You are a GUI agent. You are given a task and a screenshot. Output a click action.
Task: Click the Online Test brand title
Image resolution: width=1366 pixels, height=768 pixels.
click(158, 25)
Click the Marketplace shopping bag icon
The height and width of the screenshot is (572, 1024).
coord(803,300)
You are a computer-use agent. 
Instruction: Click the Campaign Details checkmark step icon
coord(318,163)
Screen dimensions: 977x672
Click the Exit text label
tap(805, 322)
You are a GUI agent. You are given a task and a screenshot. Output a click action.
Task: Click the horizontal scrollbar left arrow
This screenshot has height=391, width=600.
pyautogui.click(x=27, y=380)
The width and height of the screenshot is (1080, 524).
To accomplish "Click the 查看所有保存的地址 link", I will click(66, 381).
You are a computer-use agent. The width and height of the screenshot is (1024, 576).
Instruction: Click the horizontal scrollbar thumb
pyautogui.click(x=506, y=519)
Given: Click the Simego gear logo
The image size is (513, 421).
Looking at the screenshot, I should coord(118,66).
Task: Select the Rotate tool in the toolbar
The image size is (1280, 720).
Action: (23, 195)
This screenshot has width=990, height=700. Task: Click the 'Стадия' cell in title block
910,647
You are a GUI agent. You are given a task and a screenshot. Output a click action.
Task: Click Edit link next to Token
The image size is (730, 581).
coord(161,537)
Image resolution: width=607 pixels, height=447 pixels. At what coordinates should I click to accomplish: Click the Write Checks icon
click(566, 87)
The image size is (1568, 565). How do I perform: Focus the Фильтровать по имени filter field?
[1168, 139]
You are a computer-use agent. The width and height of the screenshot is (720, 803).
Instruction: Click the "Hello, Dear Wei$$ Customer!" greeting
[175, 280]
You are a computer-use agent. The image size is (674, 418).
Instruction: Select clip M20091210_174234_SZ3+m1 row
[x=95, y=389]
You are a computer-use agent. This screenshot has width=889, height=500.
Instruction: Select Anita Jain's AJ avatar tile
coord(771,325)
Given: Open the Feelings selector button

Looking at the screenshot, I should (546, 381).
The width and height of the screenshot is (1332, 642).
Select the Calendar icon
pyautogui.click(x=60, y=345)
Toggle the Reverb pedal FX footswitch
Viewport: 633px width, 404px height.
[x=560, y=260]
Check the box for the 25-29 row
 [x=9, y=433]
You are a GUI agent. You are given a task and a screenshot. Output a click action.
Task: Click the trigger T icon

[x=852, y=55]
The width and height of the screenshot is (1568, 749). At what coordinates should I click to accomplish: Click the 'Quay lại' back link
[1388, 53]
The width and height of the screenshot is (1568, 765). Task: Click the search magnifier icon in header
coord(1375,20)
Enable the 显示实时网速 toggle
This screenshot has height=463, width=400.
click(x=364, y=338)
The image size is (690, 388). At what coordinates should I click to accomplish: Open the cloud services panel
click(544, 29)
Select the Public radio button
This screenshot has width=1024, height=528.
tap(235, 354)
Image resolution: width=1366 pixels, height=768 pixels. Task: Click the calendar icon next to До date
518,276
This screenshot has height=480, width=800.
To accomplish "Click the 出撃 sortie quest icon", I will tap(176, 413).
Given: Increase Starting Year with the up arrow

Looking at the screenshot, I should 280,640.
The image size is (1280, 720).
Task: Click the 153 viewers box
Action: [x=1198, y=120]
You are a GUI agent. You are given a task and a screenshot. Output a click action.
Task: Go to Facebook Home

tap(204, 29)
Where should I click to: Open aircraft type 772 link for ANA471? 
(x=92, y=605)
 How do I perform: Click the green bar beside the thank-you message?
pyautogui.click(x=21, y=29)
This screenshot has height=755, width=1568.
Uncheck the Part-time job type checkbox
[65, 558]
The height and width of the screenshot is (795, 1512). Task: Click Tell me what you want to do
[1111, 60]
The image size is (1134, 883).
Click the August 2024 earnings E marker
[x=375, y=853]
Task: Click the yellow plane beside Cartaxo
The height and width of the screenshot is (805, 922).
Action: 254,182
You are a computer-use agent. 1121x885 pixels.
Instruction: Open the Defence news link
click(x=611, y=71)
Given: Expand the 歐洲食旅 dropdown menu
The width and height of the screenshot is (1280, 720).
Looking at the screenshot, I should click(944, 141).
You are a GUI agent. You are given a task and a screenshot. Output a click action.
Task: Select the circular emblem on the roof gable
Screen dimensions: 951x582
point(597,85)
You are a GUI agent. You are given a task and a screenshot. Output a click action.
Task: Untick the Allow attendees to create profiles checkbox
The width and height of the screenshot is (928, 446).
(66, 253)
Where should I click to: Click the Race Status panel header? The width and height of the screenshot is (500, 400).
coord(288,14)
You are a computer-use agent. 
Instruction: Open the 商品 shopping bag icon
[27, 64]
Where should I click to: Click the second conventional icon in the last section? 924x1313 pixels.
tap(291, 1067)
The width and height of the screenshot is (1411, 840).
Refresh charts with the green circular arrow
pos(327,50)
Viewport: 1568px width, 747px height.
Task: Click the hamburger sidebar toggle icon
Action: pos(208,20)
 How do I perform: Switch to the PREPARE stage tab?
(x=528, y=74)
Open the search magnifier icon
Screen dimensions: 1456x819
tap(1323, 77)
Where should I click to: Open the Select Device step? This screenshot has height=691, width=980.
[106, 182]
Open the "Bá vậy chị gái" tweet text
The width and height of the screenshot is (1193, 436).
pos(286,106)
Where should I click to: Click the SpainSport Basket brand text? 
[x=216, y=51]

....

DIRECTIONS FOR THIS TASK:
All records above need to be set down again exactly as written.

RESULT BELOW:
You are a GUI agent. You are given a task and a screenshot. Output a click action.
Task: Click the Online Test brand title
Image resolution: width=1366 pixels, height=768 pixels.
click(158, 25)
Click the Marketplace shopping bag icon
The height and width of the screenshot is (572, 1024).
coord(803,300)
You are a computer-use agent. 
Instruction: Click the Campaign Details checkmark step icon
coord(318,163)
Screen dimensions: 977x672
Click the Exit text label
tap(805, 322)
You are a GUI agent. You are given a task and a screenshot. Output a click action.
Task: Click the horizontal scrollbar left arrow
This screenshot has height=391, width=600.
pyautogui.click(x=27, y=380)
The width and height of the screenshot is (1080, 524).
To accomplish "Click the 查看所有保存的地址 link", I will click(66, 381).
You are a computer-use agent. The width and height of the screenshot is (1024, 576).
Instruction: Click the horizontal scrollbar thumb
pyautogui.click(x=506, y=519)
Given: Click the Simego gear logo
The image size is (513, 421).
Looking at the screenshot, I should coord(118,66).
Task: Select the Rotate tool in the toolbar
The image size is (1280, 720).
Action: (23, 195)
This screenshot has width=990, height=700. Task: Click the 'Стадия' cell in title block
910,647
You are a GUI agent. You are given a task and a screenshot. Output a click action.
Task: Click Edit link next to Token
The image size is (730, 581).
coord(161,537)
Image resolution: width=607 pixels, height=447 pixels. At what coordinates should I click to accomplish: Click the Write Checks icon
click(566, 87)
The image size is (1568, 565). How do I perform: Focus the Фильтровать по имени filter field?
[1168, 139]
You are a computer-use agent. The width and height of the screenshot is (720, 803).
Instruction: Click the "Hello, Dear Wei$$ Customer!" greeting
[175, 280]
You are a computer-use agent. The image size is (674, 418).
Instruction: Select clip M20091210_174234_SZ3+m1 row
[x=95, y=389]
You are a computer-use agent. This screenshot has width=889, height=500.
Instruction: Select Anita Jain's AJ avatar tile
coord(771,325)
Given: Open the Feelings selector button

Looking at the screenshot, I should (546, 381).
The width and height of the screenshot is (1332, 642).
Select the Calendar icon
pyautogui.click(x=60, y=345)
Toggle the Reverb pedal FX footswitch
Viewport: 633px width, 404px height.
[x=560, y=260]
Check the box for the 25-29 row
 [x=9, y=433]
You are a GUI agent. You are given a task and a screenshot. Output a click action.
Task: Click the trigger T icon

[x=852, y=55]
The width and height of the screenshot is (1568, 749). At what coordinates should I click to accomplish: Click the 'Quay lại' back link
[1388, 53]
The width and height of the screenshot is (1568, 765). Task: Click the search magnifier icon in header
coord(1375,20)
Enable the 显示实时网速 toggle
This screenshot has height=463, width=400.
click(x=364, y=338)
The image size is (690, 388). At what coordinates should I click to accomplish: Open the cloud services panel
click(544, 29)
Select the Public radio button
This screenshot has width=1024, height=528.
tap(235, 354)
Image resolution: width=1366 pixels, height=768 pixels. Task: Click the calendar icon next to До date
518,276
This screenshot has height=480, width=800.
To accomplish "Click the 出撃 sortie quest icon", I will tap(176, 413).
Given: Increase Starting Year with the up arrow

Looking at the screenshot, I should 280,640.
The image size is (1280, 720).
Task: Click the 153 viewers box
Action: [x=1198, y=120]
You are a GUI agent. You are given a task and a screenshot. Output a click action.
Task: Go to Facebook Home

tap(204, 29)
Where should I click to: Open aircraft type 772 link for ANA471? 
(x=92, y=605)
 How do I perform: Click the green bar beside the thank-you message?
pyautogui.click(x=21, y=29)
This screenshot has height=755, width=1568.
Uncheck the Part-time job type checkbox
[65, 558]
The height and width of the screenshot is (795, 1512). Task: Click Tell me what you want to do
[1111, 60]
The image size is (1134, 883).
Click the August 2024 earnings E marker
[x=375, y=853]
Task: Click the yellow plane beside Cartaxo
The height and width of the screenshot is (805, 922).
Action: 254,182
You are a computer-use agent. 1121x885 pixels.
Instruction: Open the Defence news link
click(x=611, y=71)
Given: Expand the 歐洲食旅 dropdown menu
The width and height of the screenshot is (1280, 720).
Looking at the screenshot, I should click(944, 141).
You are a GUI agent. You are given a task and a screenshot. Output a click action.
Task: Select the circular emblem on the roof gable
Screen dimensions: 951x582
point(597,85)
You are a GUI agent. You are given a task and a screenshot. Output a click action.
Task: Untick the Allow attendees to create profiles checkbox
The width and height of the screenshot is (928, 446).
(66, 253)
Where should I click to: Click the Race Status panel header? The width and height of the screenshot is (500, 400).
coord(288,14)
You are a computer-use agent. 
Instruction: Open the 商品 shopping bag icon
[27, 64]
Where should I click to: Click the second conventional icon in the last section? 924x1313 pixels.
tap(291, 1067)
The width and height of the screenshot is (1411, 840).
Refresh charts with the green circular arrow
pos(327,50)
Viewport: 1568px width, 747px height.
Task: Click the hamburger sidebar toggle icon
Action: pos(208,20)
 How do I perform: Switch to the PREPARE stage tab?
(x=528, y=74)
Open the search magnifier icon
Screen dimensions: 1456x819
tap(1323, 77)
Where should I click to: Open the Select Device step? This screenshot has height=691, width=980.
[106, 182]
Open the "Bá vậy chị gái" tweet text
The width and height of the screenshot is (1193, 436).
pos(286,106)
Where should I click to: Click the SpainSport Basket brand text? 
[x=216, y=51]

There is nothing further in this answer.